Zika danifica placenta, o que pode explicar má-formações dos bebês

Zika danifica placenta, o que pode explicar má-formações dos bebês
Esta ilustração de uma placenta mostra como o vírus zika pode afetar o útero materno. Os vasos sanguíneos maternos que alimentam a placenta (A) tornam-se mais estreitos e limitam o fluxo sanguíneo para o feto. As vilosidades tipo folha (C), que permitem que um feto receba sangue rico em oxigênio, absorvam nutrientes e eliminem os resíduos, também se danificam. Visto sob um microscópio (D), as células representativas que compõem as vilosidades da placenta também ficam danificadas quando uma mãe grávida é infectada com zika.
[Imagem: OHSU]

Zika na placenta

Embora o vírus zika tenha-se tornado mundialmente conhecido pelo recente surto que provocou o nascimento de crianças com microcefalia no Brasil, os cientistas têm lutado para explicar como o vírus afeta o bebê à medida que ele cresce no útero.

Eles já haviam descoberto que o zika consegue atravessar a placenta para chegar ao feto, mas essa está longe de ser a história toda.

Novos experimentos mostraram agora que o vírus ataca e danifica a própria placenta, que é o órgão dentro do útero da mulher que protege e alimenta o bebê em crescimento.

O efeito foi visto em cinco macacas rhesus grávidas que foram infectadas pelo vírus zika. O vírus fez com que os tecidos placentários engrossassem e inflamassem.

Como resultado, menos oxigênio foi transportado pela placenta para o bebê.

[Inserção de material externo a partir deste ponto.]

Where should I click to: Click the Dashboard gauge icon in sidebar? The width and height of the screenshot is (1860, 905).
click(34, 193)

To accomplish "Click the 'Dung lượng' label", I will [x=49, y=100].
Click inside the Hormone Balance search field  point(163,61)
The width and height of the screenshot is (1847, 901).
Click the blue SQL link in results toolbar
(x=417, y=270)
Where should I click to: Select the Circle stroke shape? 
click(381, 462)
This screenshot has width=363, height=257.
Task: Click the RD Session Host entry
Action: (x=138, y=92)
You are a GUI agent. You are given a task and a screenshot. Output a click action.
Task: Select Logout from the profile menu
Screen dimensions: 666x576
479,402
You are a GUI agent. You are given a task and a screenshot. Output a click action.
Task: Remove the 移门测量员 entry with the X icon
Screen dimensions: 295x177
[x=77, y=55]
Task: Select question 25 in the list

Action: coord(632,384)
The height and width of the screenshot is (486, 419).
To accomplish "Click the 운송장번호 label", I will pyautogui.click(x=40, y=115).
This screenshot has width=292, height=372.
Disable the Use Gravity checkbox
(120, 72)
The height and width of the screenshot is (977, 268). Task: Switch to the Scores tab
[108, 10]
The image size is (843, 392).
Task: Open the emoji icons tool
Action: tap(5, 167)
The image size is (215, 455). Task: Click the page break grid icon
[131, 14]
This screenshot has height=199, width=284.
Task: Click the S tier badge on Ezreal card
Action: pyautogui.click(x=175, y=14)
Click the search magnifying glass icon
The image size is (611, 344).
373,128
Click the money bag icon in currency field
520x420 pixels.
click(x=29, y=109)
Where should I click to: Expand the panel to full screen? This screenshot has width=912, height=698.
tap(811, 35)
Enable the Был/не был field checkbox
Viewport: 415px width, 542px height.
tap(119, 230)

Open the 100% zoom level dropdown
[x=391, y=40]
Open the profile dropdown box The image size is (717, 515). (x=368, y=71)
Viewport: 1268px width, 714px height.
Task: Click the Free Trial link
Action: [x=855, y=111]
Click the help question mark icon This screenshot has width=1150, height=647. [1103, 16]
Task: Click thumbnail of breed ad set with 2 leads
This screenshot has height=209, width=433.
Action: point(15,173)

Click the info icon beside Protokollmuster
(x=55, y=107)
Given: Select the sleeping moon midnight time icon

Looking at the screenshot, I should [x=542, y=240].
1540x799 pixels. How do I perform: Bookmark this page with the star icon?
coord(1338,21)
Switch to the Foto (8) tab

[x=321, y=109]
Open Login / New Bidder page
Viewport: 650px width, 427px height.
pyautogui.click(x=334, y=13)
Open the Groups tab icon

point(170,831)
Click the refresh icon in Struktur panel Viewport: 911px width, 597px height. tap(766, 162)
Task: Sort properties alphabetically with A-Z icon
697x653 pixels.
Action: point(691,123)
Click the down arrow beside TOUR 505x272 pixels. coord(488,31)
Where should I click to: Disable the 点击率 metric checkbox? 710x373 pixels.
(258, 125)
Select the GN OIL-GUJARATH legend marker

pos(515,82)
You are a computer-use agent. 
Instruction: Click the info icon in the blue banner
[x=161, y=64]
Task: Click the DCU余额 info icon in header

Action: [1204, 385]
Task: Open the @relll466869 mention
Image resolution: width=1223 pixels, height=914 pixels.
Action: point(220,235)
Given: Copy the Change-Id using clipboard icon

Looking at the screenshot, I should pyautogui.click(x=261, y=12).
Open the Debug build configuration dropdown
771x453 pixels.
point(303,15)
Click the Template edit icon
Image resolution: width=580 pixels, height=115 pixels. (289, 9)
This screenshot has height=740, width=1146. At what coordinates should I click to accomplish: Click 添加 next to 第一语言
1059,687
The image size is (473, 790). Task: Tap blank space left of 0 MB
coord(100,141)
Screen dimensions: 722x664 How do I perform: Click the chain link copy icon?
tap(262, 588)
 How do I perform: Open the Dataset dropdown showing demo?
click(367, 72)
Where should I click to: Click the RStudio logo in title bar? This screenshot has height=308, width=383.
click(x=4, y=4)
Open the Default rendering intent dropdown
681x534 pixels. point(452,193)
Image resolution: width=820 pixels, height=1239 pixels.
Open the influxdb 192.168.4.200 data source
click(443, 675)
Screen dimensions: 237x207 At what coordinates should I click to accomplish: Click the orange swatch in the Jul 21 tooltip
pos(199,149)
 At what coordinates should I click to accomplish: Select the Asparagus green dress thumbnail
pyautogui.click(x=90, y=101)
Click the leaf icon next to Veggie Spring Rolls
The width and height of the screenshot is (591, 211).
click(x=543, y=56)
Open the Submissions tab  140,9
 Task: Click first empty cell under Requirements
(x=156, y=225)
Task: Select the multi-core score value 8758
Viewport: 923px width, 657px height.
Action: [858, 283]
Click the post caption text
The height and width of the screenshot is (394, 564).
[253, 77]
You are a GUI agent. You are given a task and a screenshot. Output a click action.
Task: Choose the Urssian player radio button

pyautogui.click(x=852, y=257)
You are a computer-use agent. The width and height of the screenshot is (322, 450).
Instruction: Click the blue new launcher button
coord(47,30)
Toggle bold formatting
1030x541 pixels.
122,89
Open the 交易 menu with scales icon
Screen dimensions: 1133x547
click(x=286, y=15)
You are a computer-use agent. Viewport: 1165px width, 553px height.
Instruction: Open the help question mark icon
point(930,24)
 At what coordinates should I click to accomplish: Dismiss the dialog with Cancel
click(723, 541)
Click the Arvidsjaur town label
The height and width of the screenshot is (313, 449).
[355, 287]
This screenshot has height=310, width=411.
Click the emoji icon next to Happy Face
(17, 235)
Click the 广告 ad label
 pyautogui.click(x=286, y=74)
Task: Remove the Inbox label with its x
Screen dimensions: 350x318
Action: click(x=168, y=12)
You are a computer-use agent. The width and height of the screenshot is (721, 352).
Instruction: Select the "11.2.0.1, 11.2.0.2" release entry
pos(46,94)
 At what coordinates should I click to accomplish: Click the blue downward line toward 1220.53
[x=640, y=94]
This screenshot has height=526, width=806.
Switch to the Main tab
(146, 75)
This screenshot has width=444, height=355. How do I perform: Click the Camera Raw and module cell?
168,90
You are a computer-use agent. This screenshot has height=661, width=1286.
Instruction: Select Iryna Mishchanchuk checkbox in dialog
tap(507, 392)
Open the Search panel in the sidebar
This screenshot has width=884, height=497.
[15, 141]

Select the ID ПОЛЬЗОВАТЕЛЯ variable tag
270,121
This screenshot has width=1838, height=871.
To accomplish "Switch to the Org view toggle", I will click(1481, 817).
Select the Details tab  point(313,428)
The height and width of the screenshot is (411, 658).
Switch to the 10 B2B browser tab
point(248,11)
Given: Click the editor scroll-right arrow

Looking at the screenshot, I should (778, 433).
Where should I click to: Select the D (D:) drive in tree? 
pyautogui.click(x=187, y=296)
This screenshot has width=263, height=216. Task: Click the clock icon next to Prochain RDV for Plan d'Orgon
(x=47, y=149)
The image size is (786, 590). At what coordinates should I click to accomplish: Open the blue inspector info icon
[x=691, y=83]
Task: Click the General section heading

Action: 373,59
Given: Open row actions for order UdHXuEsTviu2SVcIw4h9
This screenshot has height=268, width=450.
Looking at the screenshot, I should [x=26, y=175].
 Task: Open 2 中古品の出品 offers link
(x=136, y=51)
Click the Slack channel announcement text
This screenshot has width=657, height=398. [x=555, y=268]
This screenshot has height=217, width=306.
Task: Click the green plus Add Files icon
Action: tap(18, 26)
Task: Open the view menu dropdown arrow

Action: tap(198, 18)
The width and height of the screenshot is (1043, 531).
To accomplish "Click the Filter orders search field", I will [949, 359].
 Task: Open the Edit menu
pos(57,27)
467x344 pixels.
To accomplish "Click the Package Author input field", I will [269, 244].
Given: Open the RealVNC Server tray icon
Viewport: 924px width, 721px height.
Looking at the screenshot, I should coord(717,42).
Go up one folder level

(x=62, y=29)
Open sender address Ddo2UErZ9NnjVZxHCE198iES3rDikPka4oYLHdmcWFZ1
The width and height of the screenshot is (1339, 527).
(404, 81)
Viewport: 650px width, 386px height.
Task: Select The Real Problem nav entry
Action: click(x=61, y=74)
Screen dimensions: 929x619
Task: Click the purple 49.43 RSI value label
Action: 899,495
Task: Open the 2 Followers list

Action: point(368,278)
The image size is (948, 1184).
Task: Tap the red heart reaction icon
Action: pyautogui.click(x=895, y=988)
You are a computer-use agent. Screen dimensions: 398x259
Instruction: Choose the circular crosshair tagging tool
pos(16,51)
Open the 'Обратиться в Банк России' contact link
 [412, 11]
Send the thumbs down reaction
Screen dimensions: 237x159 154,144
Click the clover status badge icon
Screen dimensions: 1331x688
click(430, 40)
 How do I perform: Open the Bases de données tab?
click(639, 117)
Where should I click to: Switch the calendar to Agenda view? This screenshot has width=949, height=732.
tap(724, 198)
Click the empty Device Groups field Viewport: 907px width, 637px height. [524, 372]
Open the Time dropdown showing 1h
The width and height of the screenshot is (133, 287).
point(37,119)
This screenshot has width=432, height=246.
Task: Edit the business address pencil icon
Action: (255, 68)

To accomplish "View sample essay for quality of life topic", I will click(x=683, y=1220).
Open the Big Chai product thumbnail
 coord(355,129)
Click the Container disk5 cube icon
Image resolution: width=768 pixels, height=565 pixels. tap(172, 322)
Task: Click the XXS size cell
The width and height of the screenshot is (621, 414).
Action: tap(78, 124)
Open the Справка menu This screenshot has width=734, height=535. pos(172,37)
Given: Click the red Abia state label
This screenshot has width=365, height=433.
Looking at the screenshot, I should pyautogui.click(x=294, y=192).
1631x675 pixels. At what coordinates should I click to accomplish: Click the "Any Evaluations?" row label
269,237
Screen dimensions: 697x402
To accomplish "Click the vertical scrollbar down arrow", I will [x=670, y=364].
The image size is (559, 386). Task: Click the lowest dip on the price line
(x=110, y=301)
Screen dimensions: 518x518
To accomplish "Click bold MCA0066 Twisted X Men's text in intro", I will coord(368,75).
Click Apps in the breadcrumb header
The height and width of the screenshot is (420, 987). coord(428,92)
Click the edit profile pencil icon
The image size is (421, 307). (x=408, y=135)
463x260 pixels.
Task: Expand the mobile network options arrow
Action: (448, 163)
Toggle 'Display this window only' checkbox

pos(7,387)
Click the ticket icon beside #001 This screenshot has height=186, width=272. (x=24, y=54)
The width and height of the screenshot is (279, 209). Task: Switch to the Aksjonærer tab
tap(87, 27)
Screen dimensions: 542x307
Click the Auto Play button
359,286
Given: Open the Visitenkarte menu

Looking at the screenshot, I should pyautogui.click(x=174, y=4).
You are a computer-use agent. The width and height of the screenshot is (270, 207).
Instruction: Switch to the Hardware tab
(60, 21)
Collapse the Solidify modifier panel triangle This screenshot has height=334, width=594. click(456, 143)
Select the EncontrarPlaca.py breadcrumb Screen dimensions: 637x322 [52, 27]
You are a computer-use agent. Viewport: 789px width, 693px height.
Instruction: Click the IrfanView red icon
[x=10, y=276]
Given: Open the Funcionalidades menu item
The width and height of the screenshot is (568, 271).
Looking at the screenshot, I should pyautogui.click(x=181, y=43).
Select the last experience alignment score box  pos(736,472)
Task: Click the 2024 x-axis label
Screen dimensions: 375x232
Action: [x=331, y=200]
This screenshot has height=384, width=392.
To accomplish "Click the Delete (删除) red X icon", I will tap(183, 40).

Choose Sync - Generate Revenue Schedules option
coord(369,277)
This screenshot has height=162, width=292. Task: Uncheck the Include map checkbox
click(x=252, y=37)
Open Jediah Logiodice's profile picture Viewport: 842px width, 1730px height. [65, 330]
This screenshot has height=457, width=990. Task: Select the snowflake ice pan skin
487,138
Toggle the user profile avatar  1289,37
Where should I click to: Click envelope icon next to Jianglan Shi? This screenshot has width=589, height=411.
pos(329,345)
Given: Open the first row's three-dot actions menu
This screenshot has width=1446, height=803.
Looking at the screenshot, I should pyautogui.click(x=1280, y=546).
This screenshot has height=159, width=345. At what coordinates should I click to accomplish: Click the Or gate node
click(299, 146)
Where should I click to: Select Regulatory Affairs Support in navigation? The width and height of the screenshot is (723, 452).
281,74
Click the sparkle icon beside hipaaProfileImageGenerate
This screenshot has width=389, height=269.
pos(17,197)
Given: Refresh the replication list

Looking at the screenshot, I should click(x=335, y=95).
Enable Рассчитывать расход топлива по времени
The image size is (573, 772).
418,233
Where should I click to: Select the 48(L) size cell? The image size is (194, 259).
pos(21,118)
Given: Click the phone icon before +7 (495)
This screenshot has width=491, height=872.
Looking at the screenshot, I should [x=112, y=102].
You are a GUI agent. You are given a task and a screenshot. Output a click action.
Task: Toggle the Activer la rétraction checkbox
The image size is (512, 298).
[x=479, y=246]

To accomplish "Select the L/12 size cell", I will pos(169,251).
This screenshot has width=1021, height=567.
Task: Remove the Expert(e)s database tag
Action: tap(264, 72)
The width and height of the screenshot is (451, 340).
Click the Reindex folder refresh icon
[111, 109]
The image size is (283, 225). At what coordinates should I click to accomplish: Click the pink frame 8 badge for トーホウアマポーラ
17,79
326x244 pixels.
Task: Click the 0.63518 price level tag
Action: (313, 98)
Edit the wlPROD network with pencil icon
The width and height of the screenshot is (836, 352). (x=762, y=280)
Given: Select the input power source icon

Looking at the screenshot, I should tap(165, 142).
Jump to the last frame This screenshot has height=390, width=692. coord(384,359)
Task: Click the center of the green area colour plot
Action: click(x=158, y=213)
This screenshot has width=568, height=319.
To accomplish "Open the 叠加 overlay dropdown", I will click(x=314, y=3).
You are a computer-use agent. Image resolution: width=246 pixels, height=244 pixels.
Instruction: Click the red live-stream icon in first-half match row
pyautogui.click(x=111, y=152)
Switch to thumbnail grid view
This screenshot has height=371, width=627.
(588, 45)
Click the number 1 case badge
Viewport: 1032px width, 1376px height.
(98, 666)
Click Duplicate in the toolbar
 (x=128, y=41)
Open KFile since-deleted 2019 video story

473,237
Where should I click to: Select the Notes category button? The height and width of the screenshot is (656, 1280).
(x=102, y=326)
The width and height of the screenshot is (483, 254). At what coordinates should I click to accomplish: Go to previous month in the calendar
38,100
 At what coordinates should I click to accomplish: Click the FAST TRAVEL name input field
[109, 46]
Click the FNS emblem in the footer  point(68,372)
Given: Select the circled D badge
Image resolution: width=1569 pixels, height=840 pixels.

A diminuição dos níveis de oxigênio na placenta pode prejudicar o desenvolvimento fetal e, finalmente, a saúde de um bebê após o nascimento.

"O papel da placenta é proteger e fornecer nutrição ao bebê em crescimento para uma saúde ótima. É preocupante quanto dano o vírus zika consegue fazer na placenta," comentou o Dr. Antonio Frias, da Universidade de Ciência e Saúde do Oregon (EUA).

Mecanismos desconhecidos

A equipe também confirmou que o vírus zika pode passar prontamente da mãe para bebê, atravessando a placenta, e permanecer no bebê a longo prazo, levando a uma infecção crônica no útero.

Esses resultados trazem novas informações importantes para ajudar a desvendar todos os detalhes dos mecanismos pelos quais o vírus zika causa vários impactos à saúde do bebê, da microcefalia a problemas neurológicos e oculares.